Booth Id:
TMED012
Category:
Translational Medical Science
Year:
2024
Finalist Names:
Reddy, Maya (School: Leander High School)
Abstract:
Tauopathies are neurodegenerative disorders characterized by the deposition of abnormal tau in the brain. There are over 20 tauopathies that collectively affect millions of people around the world. Alzheimer’s disease, Progressive supranuclear palsy, Pick's disease, and Post-encephalitic parkinsonism are some of the most common ones. There are currently no disease-modifying treatments for tauopathies. In these diseases the protein responsible for maintaining the stability of microtubules in neurons, known as tau, becomes hyperphosphorylated, causing the protein to stop functioning properly and leading to neuronal death. This project evaluates whether DNA aptamers can be used to target and alleviate this problem in tauopathies.

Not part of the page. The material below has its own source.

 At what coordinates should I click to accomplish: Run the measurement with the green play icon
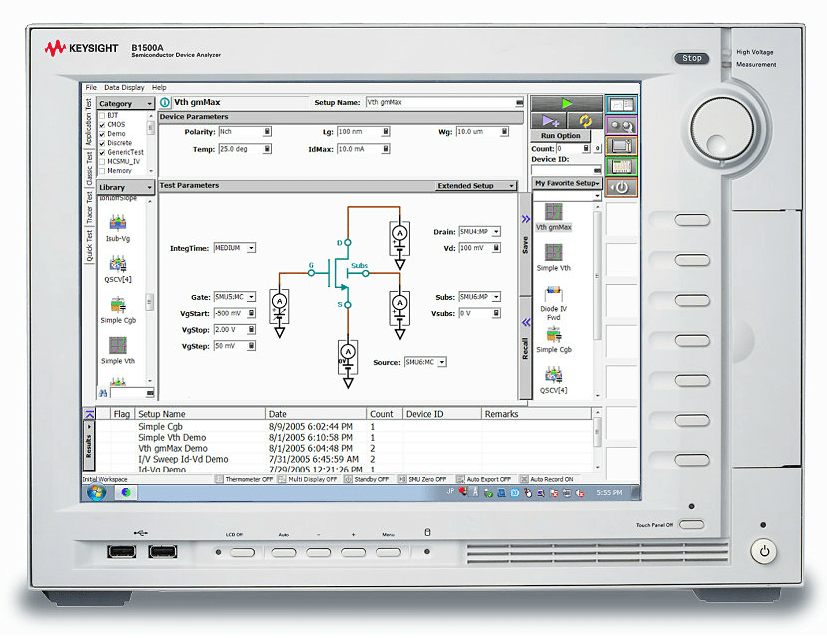569,102
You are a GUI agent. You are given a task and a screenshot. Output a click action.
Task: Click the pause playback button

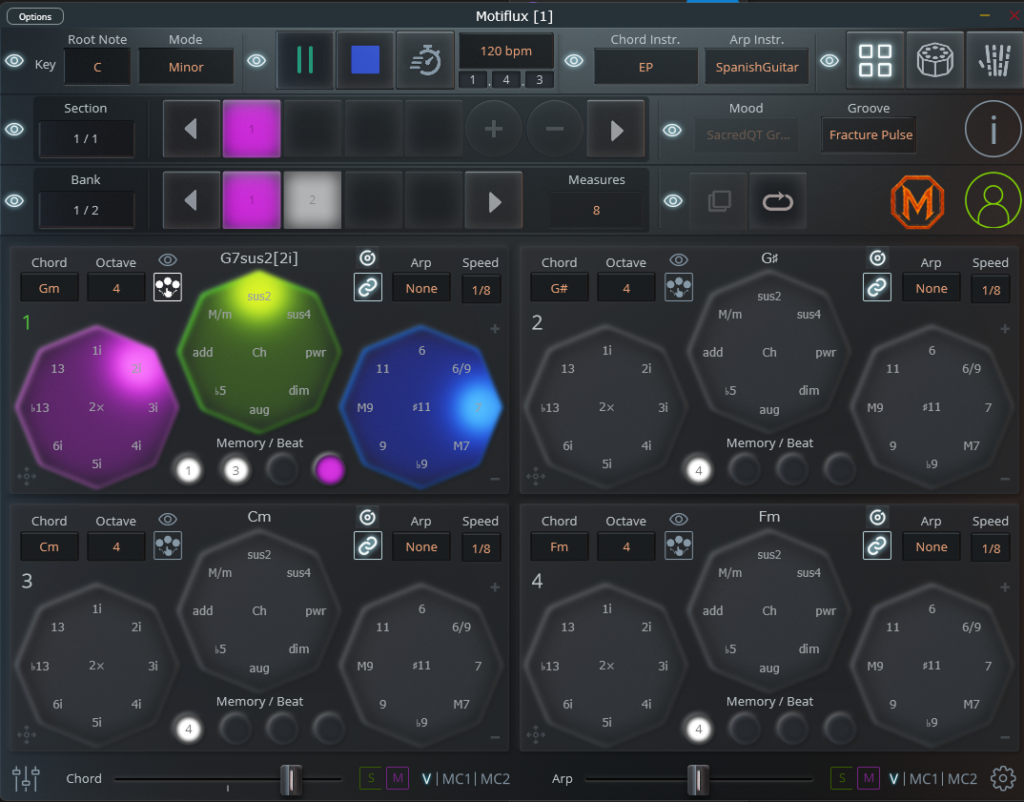coord(304,60)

This study used tau epitopes as the initial target in SELEX to isolate aptamer sequences specific to pathologically relevant sites on the tau protein. The ability of the aptamers to inhibit phosphorylation of the tau protein was evaluated via western blot. Results indicate that the aptamers displayed significant affinity towards tau and were effective in inhibiting phosphorylation of the protein at the selected site (>90% for both monomeric and oligomeric forms of p-tau). Additionally, a microtubule binding protein spin-down assay confirmed that the tau protein could still bind to microtubules in the presence of the aptamer. Furthermore, an in-vivo experiment was conducted to validate the effectiveness of the aptamer-based treatment. The experiment involved testing the aptamers on mutated strains of C. elegans that modeled progressive tau toxicity in tauopathies. The aptamer treatment showed promising therapeutic effects on the phenotypic symptoms of C. elegans by slowing the rate of decline in locomotor activity in worms that were treated.